#### What is being asked:
Reproduce the records below verbatim, from the line with "You are a computer-use" through the end of the records, and leave the pictures out of your answer.
-- -- --
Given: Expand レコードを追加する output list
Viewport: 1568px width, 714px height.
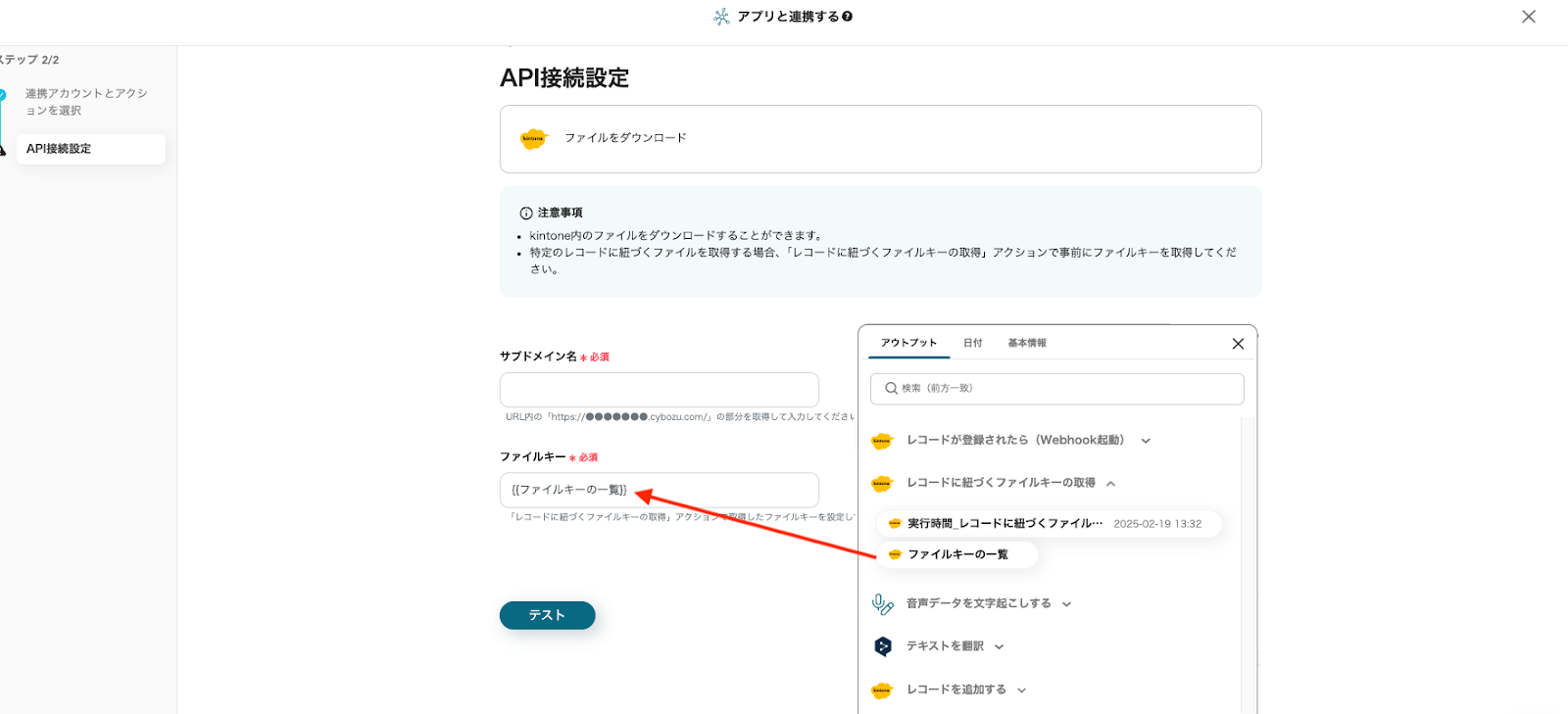Looking at the screenshot, I should (1021, 690).

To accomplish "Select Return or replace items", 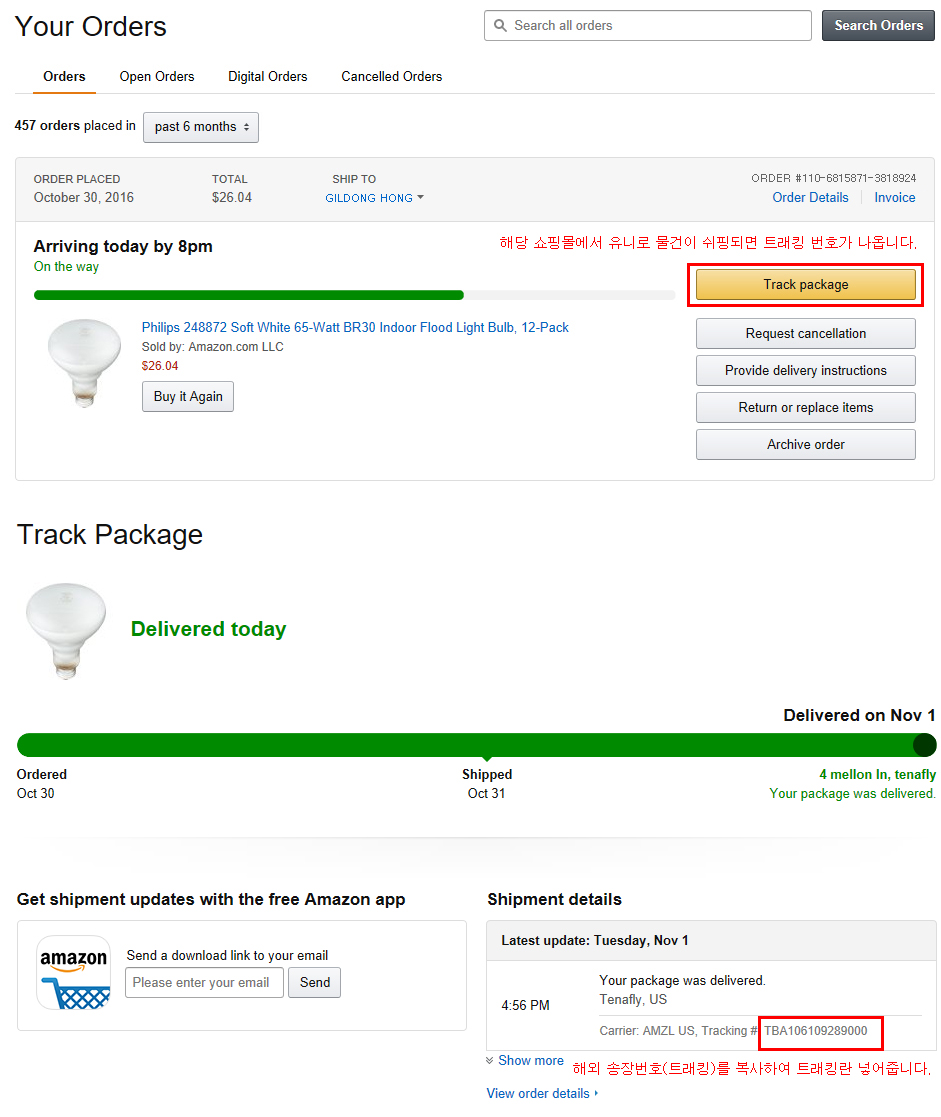I will click(x=806, y=407).
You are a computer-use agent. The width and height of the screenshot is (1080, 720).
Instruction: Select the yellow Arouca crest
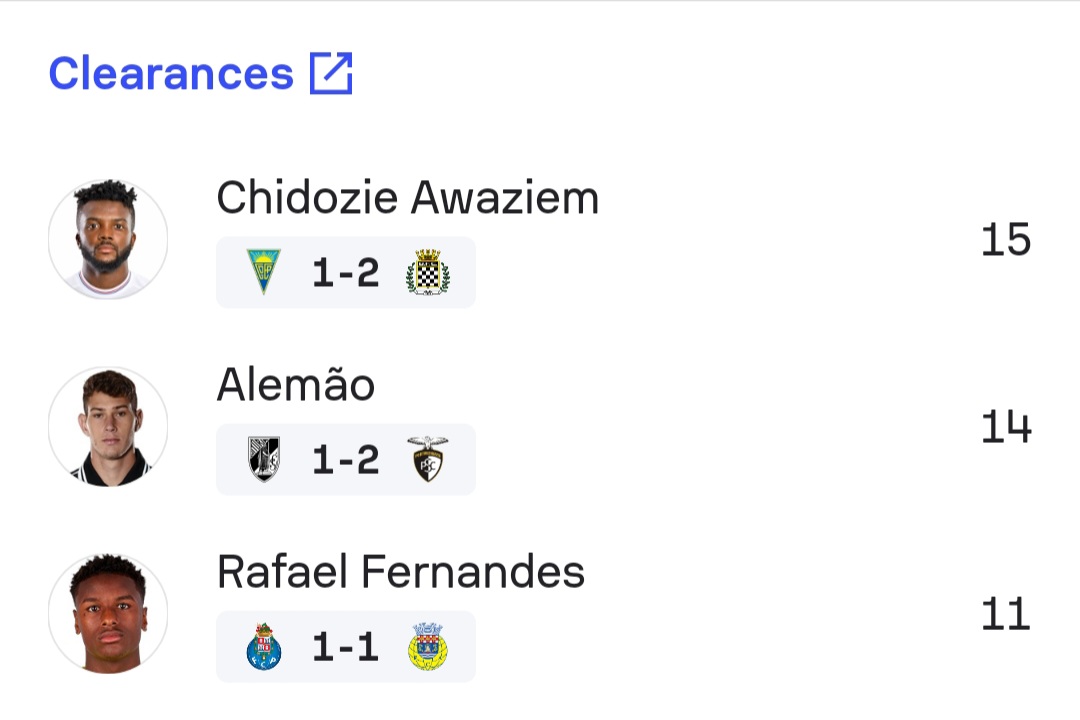(428, 647)
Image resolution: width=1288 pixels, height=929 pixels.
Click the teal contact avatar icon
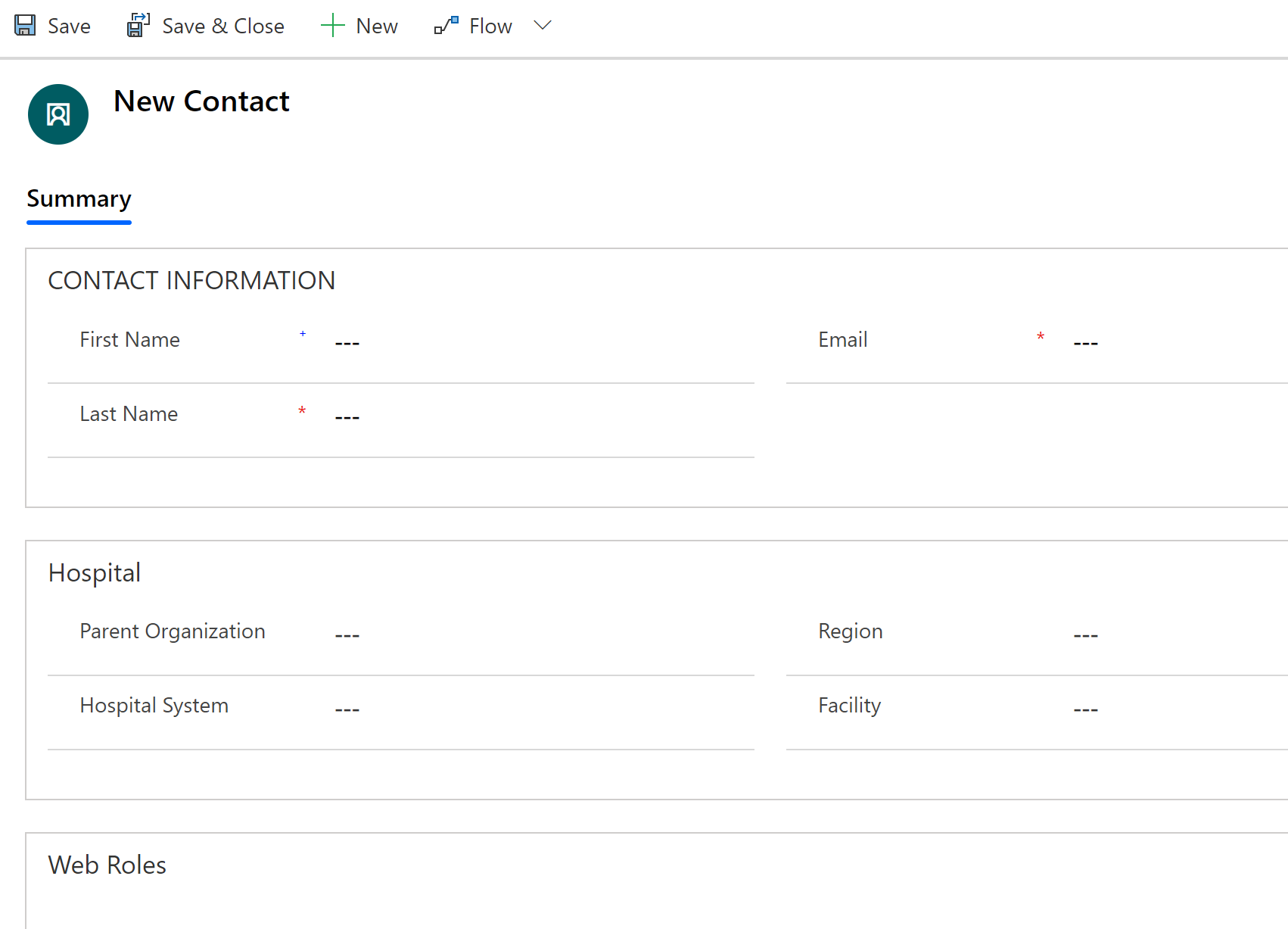click(58, 114)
-- -- --
#### Exercise result:
You are a computer-use agent. The width and height of the screenshot is (1080, 720).
Instruction: Select the yellow Arouca crest
(428, 647)
Image resolution: width=1288 pixels, height=929 pixels.
Click the teal contact avatar icon
click(58, 114)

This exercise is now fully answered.